The Ukrainian air force’s resurgence comes as the Ukrainian army also is on the move. Brigades around Kharkiv, just 25 miles from the border with Russia, a few days ago launched a counteroffensive that has pushed Russian battalions across the nearby Donets River. Kyiv’s ground forces also are attacking around Izium, south of Kharkiv, as well as near Russian-occupied Kherson on the Black Sea coast.
The army’s artillery is the decisive force in these offensives, but the air force’s fighters and attack jets apparently are capable of offering some support, as well.
All that said, the air force’s second wind probably won’t halt the service’s slow transformation into a drone force. The Ukrainian air force has managed, against the odds, to keep its dwindling manned fleet in the fight. But it so far hasn’t managed to acquire any additional airframes to make good its losses.
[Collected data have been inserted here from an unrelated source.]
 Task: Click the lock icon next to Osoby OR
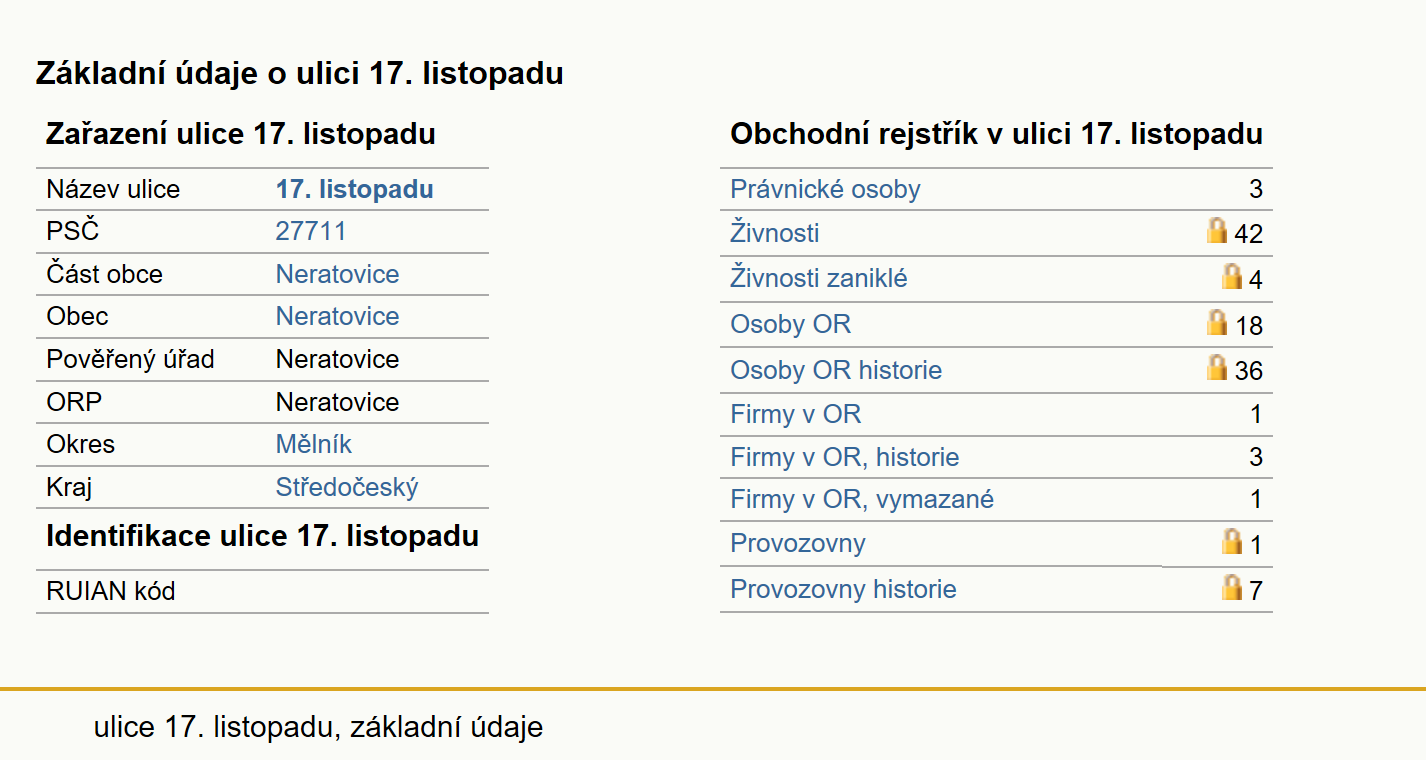tap(1217, 322)
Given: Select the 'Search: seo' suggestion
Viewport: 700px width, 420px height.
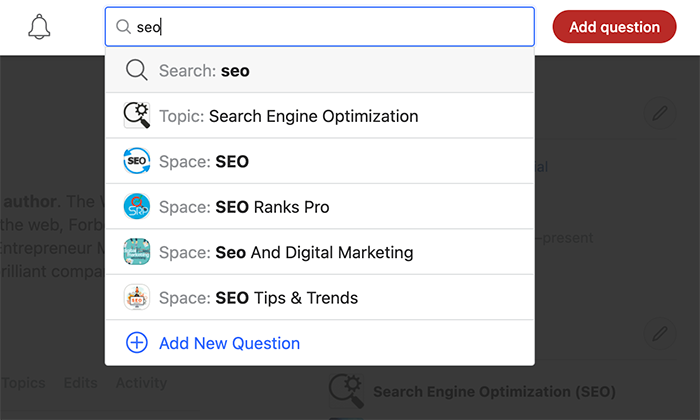Looking at the screenshot, I should click(320, 70).
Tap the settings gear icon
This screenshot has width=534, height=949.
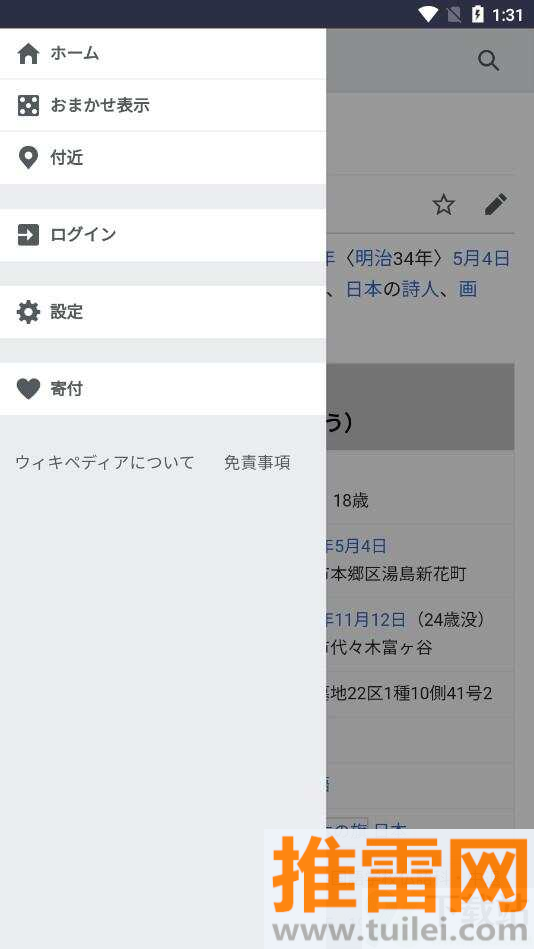(28, 312)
The air force and navy have however tapped a steady supply of Turkish-made TB-2 armed drones—and have deployed them to devastating effect. The TB-2s have dismantled Russian air-defenses, tracked down and struck headquarters and blown up supply convoys—and reportedly also helped to find and sink the Russian navy cruiser Moskva on April 13.
More recently, the TB-2s have swarmed Snake Island, in the western Black Sea 80 miles south of Odessa. The Russians captured the island on the first full day of fighting on Feb. 24, killing some of the Ukrainian defenders and capturing the survivors.
Now the Ukrainian drone crews are exacting their revenge. TB-2s in recent days have struck at least three air-defense systems belonging to the Russian garrison on the island, as well as two Russian navy patrol boats sailing nearby.
It’s telling that the Snake Island campaign didn’t involve manned planes until recently. Ukraine’s Sukhois and MiGs are in better shape than probably anyone expected after more than two months of bitter fighting. But Ukraine’s drones are in even better shape.